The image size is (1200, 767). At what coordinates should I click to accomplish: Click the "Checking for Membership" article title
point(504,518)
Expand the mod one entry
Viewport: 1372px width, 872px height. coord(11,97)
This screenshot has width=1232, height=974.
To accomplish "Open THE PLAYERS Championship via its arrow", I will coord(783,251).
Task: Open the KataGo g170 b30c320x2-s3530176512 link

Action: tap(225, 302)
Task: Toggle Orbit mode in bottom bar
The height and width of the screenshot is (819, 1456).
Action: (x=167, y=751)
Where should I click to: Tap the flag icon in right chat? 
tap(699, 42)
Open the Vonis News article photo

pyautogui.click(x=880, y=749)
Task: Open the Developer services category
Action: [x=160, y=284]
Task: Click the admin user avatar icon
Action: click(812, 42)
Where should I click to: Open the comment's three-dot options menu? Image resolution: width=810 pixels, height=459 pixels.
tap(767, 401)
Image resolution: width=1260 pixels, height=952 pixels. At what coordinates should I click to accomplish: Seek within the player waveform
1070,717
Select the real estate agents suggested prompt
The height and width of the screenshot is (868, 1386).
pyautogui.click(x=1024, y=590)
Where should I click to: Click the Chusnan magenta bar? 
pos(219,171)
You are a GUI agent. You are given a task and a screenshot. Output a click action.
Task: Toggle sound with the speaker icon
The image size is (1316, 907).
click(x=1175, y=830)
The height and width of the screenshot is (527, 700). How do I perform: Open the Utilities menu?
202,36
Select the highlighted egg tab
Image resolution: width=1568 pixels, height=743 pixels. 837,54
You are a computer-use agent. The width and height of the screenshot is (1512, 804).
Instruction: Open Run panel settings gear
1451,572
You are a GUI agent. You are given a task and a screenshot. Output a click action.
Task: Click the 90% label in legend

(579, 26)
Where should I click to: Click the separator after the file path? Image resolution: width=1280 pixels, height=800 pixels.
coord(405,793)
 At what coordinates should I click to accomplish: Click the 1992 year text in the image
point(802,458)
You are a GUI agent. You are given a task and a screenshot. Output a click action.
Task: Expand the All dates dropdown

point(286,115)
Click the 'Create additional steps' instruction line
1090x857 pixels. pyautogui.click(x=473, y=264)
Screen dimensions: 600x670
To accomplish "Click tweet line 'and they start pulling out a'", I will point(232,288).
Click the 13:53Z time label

_ _ _

**What is asked:**
Please report each line of the data above that contains the string "coordinates". Case counts.

**Answer for the task:**
The image size is (1200, 767). At what coordinates should I click to accomplish: Click the "Checking for Membership" article title
Image resolution: width=1260 pixels, height=952 pixels. At what coordinates should I click to accomplish: Seek within the player waveform
 At what coordinates should I click to accomplish: Click the 1992 year text in the image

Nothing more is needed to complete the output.